TASKS:
1. Condense the paragraph beginning "The wall time for each benchmark" from the IMAP and POP test page below into a short bulleted list that keeps its main facts.
2. Do these statements agree with the IMAP and POP test page below? For each, answer yes or no and quote the deciding words. (a) Dovecot cuts disk reads by a factor of 2 to 20. (b) Deleting a set of messages from the middle of the mailbox took fewer writes with Dovecot than with UW. (c) The benchmarks were run on the maildir format.

PASSAGE GIVEN:
>> BEGIN

Precursor

Note: The outcomes of these tests, as well as performance and other comparisons of IMAP and web mail systems led us to develop an in-house open source web mail solution: Alphamail.

The project has proved quite successful, and is scaling very well. See the performance data on the AlphaMail home page for more information.

IMAP and POP Tests

Overview

For The Impatient

Here are my general findings so far:

  • UPDATED Jan. 2006: Running benchmarks on Dovecot 1.0-test45. No summarized results available yet.
  • IMPORTANT: Much of this page is severely out of date, and I do not have time to run more tests on the current releases of dovecot, though the procedures are well-documented here. I would appreciate hearing data from others who run these kinds of tests, so I can include/link to your results.

General

This document covers a set of performance tests run against UW-IMAPD/POPD and Dovecot IMAPD. The emphasis was on the amount of I/O that had to be accomplished for the specific task to complete, since CPU times have very little to do with real performance when most of the operations are disk-related. We use the mbox format, so these benchmarks are related to that format. If you are looking for maildir benchmarks, try Google for now...I may add stats on that format later.

The wall time for each benchmark was also recorded, and in general should reflect the cost of the relative I/O (i.e. sequential reads do better than random writes). All benchmarks were run on the same machine, with the same disk drive, and attempts were made to insure that operating system memory caches were not used for the mailboxes by clearing the in-memory caches before each test. I also ran a mock login to the daemon in question, so its being paged back into memory after the chache clear would not be reflected in the measurements.

What I Saw: IMAP (Feb. 2004)

The general results indicate that Dovecot can reduce your disk I/O by an order of magnitude for certain operations; however, the results also show that certain (possibly common) usage patterns can actually cause Dovecot to behave as badly (doing a lot of random writes), or even worse than UW IMAP.

To be fair, the documentation for Dovecot does recommend using a format other than mbox, though UW IMAP manages to do far fewer writes for a set of message deletes than Dovecot, which has to manage indexes (that must be accessed with random I/O).

Many of our users use web mail, which is served by IMHO. I tried to do a few IMHO-related tests to see what kind of improvement Dovecot would bring to general IMHO users. The results were not as good as I'd hoped, but were still worth looking at. Dovecot reduces disk reads by a factor of 2 to 20, but has more impact in terms of writes.

Some operations, such as deleting a set of messages from the middle of the mailbox were actually a bit more costly than UW, with nearly equal reads, but nearly twice as many writes.

Dovecot really shines for users who ask "is there new mail" often using a SELECT request (dovecot supports POP, too). The cost of such a request when there is no new mail is 100 times less for an average-sized INBOX (6MB) than that of UW.

>> END

Records in a dataset:
>> BEGIN

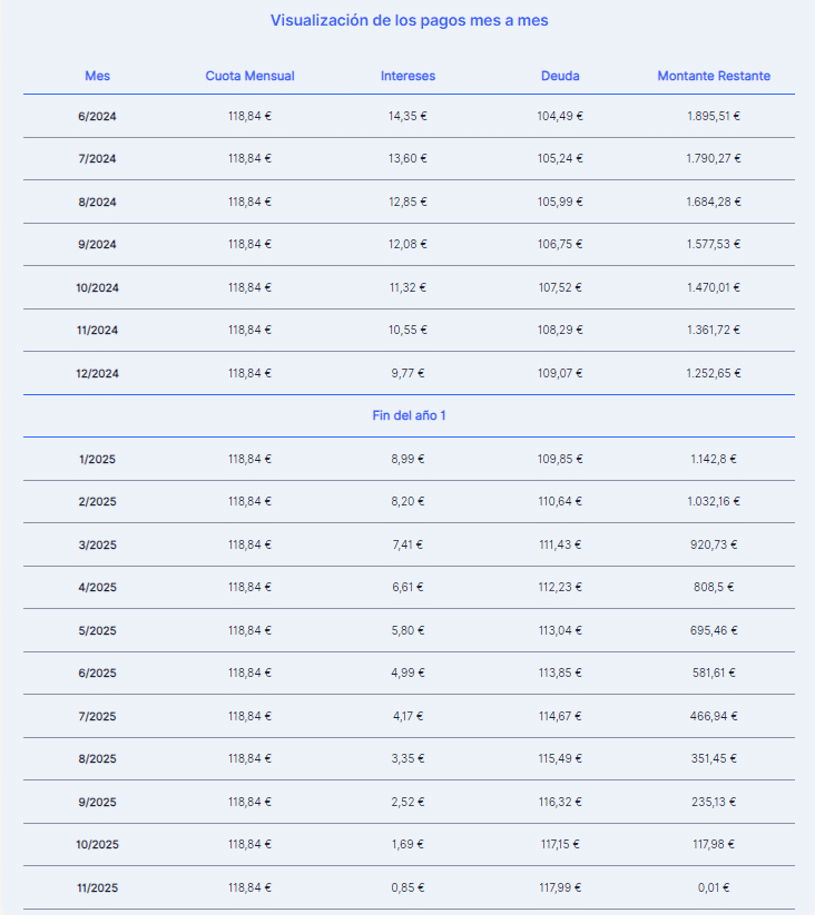The image size is (816, 915).
Task: Select the 6/2024 month cell
Action: click(97, 116)
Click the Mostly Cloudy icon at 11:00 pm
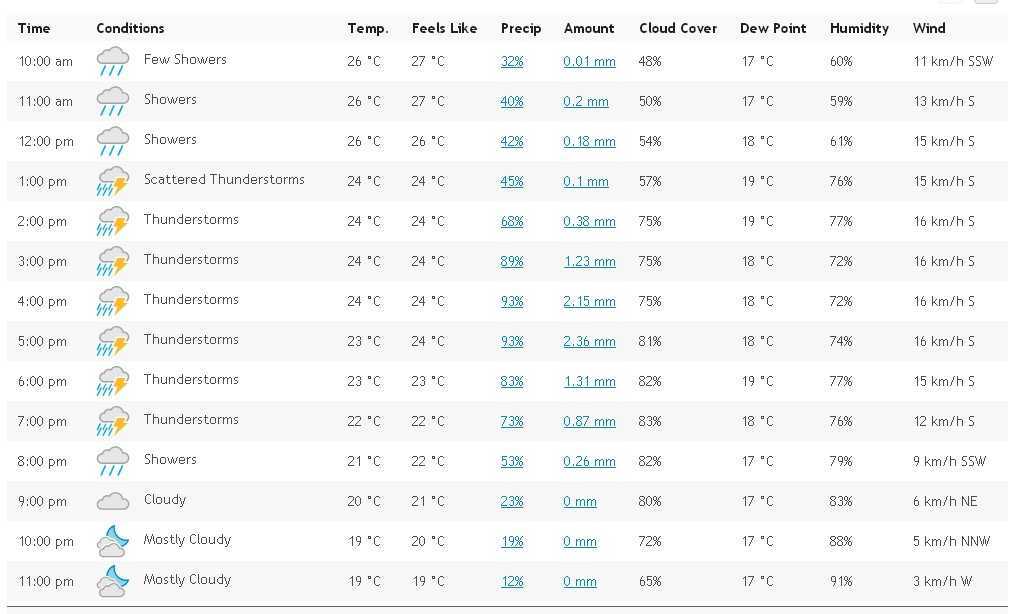This screenshot has width=1023, height=614. [112, 581]
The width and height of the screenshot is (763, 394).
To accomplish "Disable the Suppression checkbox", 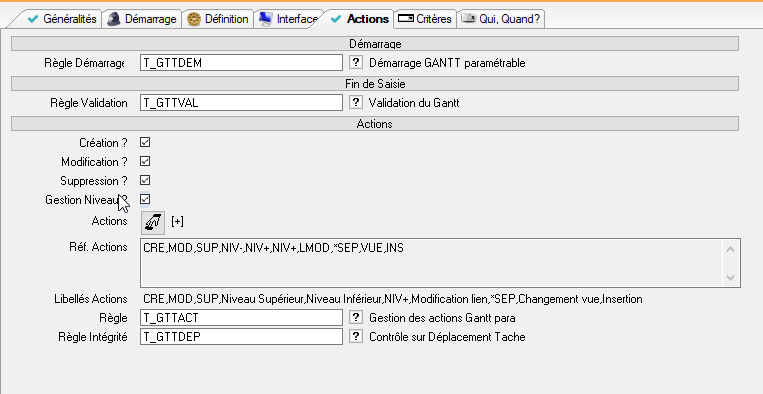I will (145, 180).
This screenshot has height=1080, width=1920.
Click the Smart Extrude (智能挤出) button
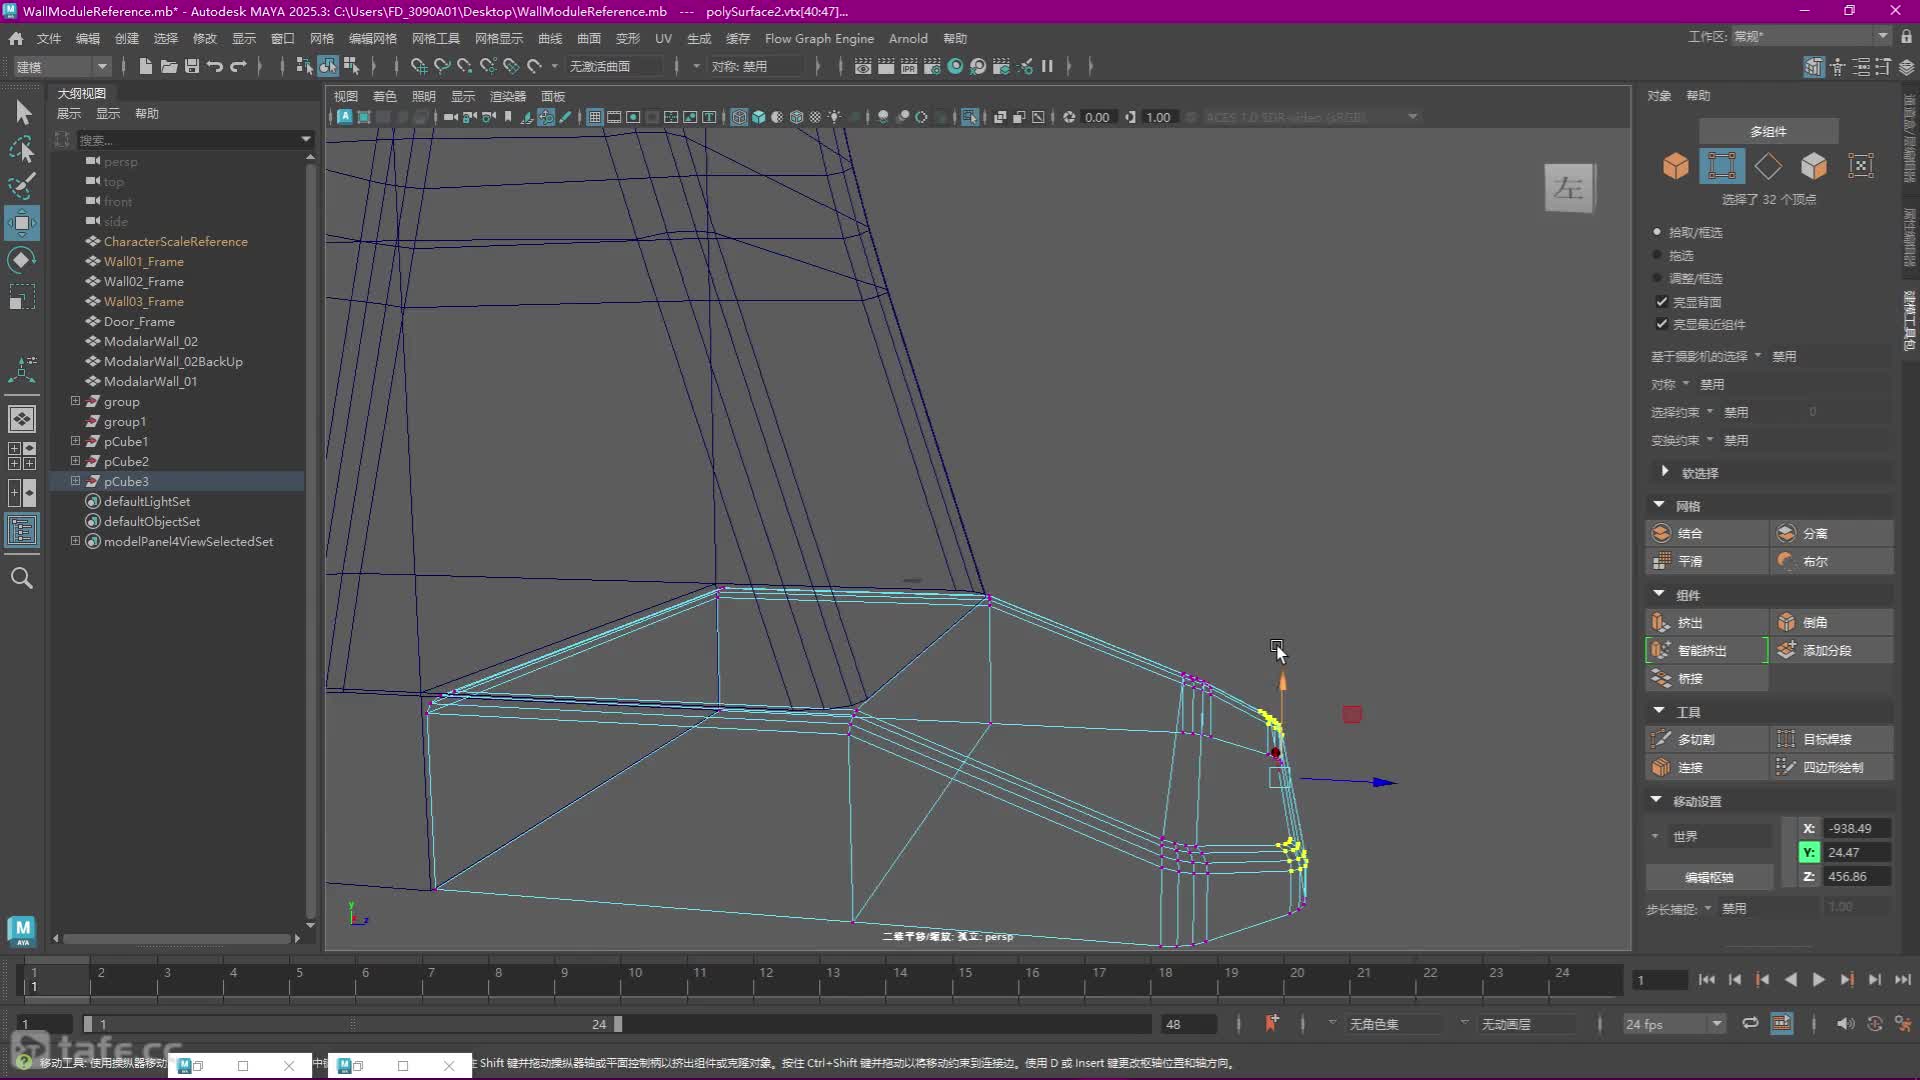tap(1704, 650)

>> END

PER-TASK ANSWERS:
1.
- The wall time of each benchmark was recorded. It generally reflects the relative cost of the I/O, with sequential reads doing better than random writes.
- All benchmarks ran on the same machine with the same disk drive.
- In-memory caches were cleared before each test so that operating system caches were not used for the mailboxes.
- A mock login to the daemon was run first, so paging it back into memory after the cache clear did not show up in the measurements.

2.
(a) Yes: "Dovecot reduces disk reads by a factor of 2 to 20"
(b) No: "nearly equal reads, but nearly twice as many writes"
(c) No: "We use the mbox format, so these benchmarks are related to that format."